WORK TO COMPLETE: Using the records that appear below, write out exactly the lines from the one with "NYC area writers only (1076, 217)" through the one with "2019 (767, 1258)", keeping both end lines.

THE DATA:
_____
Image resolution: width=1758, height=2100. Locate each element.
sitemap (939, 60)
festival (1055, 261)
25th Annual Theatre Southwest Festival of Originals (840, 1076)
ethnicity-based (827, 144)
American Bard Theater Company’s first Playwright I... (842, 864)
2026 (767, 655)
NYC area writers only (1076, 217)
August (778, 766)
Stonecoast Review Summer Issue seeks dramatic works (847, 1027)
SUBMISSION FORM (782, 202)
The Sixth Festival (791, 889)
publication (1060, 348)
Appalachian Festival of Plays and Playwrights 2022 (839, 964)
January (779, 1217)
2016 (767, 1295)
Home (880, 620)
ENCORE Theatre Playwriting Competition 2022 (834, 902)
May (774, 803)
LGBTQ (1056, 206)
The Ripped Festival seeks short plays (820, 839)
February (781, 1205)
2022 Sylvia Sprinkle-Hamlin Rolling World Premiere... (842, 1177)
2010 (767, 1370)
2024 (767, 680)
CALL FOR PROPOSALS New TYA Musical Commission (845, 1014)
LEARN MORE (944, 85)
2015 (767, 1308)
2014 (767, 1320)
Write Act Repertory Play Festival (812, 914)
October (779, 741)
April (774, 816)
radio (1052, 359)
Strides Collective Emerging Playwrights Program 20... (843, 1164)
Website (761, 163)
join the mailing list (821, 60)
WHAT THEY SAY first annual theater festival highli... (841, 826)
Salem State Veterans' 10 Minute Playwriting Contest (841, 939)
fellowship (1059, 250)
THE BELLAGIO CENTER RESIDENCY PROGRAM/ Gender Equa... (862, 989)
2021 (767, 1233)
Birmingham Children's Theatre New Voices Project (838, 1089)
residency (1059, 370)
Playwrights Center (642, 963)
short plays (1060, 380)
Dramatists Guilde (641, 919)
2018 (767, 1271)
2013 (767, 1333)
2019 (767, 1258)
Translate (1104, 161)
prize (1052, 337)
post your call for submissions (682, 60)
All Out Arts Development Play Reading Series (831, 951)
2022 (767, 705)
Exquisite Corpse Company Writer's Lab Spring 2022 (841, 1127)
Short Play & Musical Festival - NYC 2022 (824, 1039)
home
_____
WRITTEN SOLUTION:
NYC area writers only (1076, 217)
August (778, 766)
Stonecoast Review Summer Issue seeks dramatic works (847, 1027)
SUBMISSION FORM (782, 202)
The Sixth Festival (791, 889)
publication (1060, 348)
Appalachian Festival of Plays and Playwrights 2022 (839, 964)
January (779, 1217)
2016 (767, 1295)
Home (880, 620)
ENCORE Theatre Playwriting Competition 2022 (834, 902)
May (774, 803)
LGBTQ (1056, 206)
The Ripped Festival seeks short plays (820, 839)
February (781, 1205)
2022 Sylvia Sprinkle-Hamlin Rolling World Premiere... (842, 1177)
2010 (767, 1370)
2024 (767, 680)
CALL FOR PROPOSALS New TYA Musical Commission (845, 1014)
LEARN MORE (944, 85)
2015 (767, 1308)
2014 (767, 1320)
Write Act Repertory Play Festival (812, 914)
October (779, 741)
April (774, 816)
radio (1052, 359)
Strides Collective Emerging Playwrights Program 20... (843, 1164)
Website (761, 163)
join the mailing list (821, 60)
WHAT THEY SAY first annual theater festival highli... (841, 826)
Salem State Veterans' 10 Minute Playwriting Contest (841, 939)
fellowship (1059, 250)
THE BELLAGIO CENTER RESIDENCY PROGRAM/ Gender Equa... (862, 989)
2021 (767, 1233)
Birmingham Children's Theatre New Voices Project (838, 1089)
residency (1059, 370)
Playwrights Center (642, 963)
short plays (1060, 380)
Dramatists Guilde (641, 919)
2018 (767, 1271)
2013 (767, 1333)
2019 (767, 1258)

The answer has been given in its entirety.